Q1. As to dividends, you have not fixed your full-year dividend plan fixed.
    We would very much appreciate if you can share your way of thinking about this point.
 
A1. As a dividend policy, in case consolidated Net Income results in profit,
    at least in a certain amount of profit,
    we will pay dividends in line with our policy of dividend payout ratio.


Q2. As you made downward change to your profit forecasts this time,
    in terms of capital expenditure based on present new estimations,
    please tell us about your revised investment cash flow.
 
A2. To our shareholders and bankers, we will maintain our own line
    that we ourselves manage to make our investment cash flow within our depreciation amount,
    i.e., 50.0 billion yen, which we continue to watch very carefully.
    So, our investment cash flow for this year will never exceed 50.0 billion yen. 
    In reality, we are now coming around to make it in the range of nearly 40.0 billion yen.

 
Q3. About the Cost Saving Plan indicated for the Slide A-5,
    you have increased this year’s target by 4.0 billion yen.
    Please advise your comments regarding this addition,
    whether progress of your cost saving schedule in your mid-term management plan
    will change, or it is just acceralated ,or purely extra amount.
 A3. Regarding cost saving plan, we now expect we can achieve an addition
    between 28.0 to 32.0 billion yen including Containership Business and others
    for this fiscal year.
    I understand your question is whether we can make more and more cost savings
    after the next fiscal year, but I suppose it might be too early to now say
    whether we can make additional cost savings in the future.
    Of course, cost saving itself is endless and even if we can achieve remarkable reductions
    now, we can never say they are sufficient.
    So including corresponding to change in business circumstances every year,
    we must always keep reviewing our cost structure, which we fully understand.

 
Q4. You have explained investment cash flow should be within target range
    and you will sell more vessels than previously estimated.
    However, looking at present situation, we can never say it is good for ship owners,
    as Sanko Steamship Co., Ltd. increased portion of reduction in charter hire again,
    or overseas OSG  has filed Chapter 11.
    Do you see any possibilities that such circumstances will negatively affect
    your own businesses? Even if there are no possibilities at this moment,
    please advise your view about whether it might become severer toward next year
    when this lower shipping markets are expected to continue.

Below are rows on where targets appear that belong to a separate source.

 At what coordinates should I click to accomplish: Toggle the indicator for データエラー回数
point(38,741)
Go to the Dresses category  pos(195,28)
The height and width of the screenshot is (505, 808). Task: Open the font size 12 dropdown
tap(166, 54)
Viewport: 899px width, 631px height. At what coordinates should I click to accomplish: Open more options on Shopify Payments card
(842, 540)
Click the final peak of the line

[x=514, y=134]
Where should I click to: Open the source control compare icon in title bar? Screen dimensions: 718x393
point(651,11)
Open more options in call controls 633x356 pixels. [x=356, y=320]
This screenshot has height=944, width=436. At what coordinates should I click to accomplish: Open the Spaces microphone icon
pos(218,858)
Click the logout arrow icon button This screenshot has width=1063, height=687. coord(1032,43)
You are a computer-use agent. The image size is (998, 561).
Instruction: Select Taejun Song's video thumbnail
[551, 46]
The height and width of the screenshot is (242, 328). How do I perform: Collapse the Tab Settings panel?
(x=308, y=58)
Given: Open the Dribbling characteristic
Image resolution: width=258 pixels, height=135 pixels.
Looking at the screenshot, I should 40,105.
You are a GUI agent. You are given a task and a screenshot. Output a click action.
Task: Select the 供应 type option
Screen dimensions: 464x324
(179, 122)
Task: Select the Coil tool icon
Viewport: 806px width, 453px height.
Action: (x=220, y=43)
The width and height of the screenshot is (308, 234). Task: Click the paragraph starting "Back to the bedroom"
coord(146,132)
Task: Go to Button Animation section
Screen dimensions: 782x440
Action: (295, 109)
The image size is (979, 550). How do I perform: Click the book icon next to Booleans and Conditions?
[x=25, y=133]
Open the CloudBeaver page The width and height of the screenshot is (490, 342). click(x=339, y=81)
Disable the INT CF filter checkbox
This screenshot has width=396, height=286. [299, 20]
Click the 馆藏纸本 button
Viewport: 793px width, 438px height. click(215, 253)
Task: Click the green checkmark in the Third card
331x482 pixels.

A4. I understand that the question is if “K”Line’s operations would be affected
    by those incidents, going straight to the point, there would be no impact.
    However, it has come to a matter of public fact that banking facilities’
    view to shipping companies is turning severer,
    and so we feel we may have to be more careful about  this point in the future.

    Taking OSG, who are concentrating on tanker business with VLCC or AFRAmax,
    as I told you beforehand, in a sense, we have already kept ourselves away from
    this market, so Chapter 11 relating to tanker operators has no concern with
    our businesses.


Q5. As you commented you are planning to sell some more vessels,
    considering present second-hand vessel market, how much do you count on profit
    from further sell-off of your fleet?

A5.Talking about how much profit we could additionally earn from sale of our vessels,
   please refer to the column at the right bottom on page 5 in our ‘Financial Report’.
   Though it heavily depends on present second-hand markets, when we dispose of 13 vessels,
   including smaller type vessels for domestic use, during this 1st Half,
   the profit we posted was about 6.0 billion yen. 
   As for the 2nd Half, as mentioned  here we expect about 4.0 billion yen profit
   from planned disposal of 15 vessels. 
   Sales of over half of the 15 vessels have already been fixed,
   and we are now starting negotiations for the other 5 or so vessels,
   but we are confident we can earn this level of profit.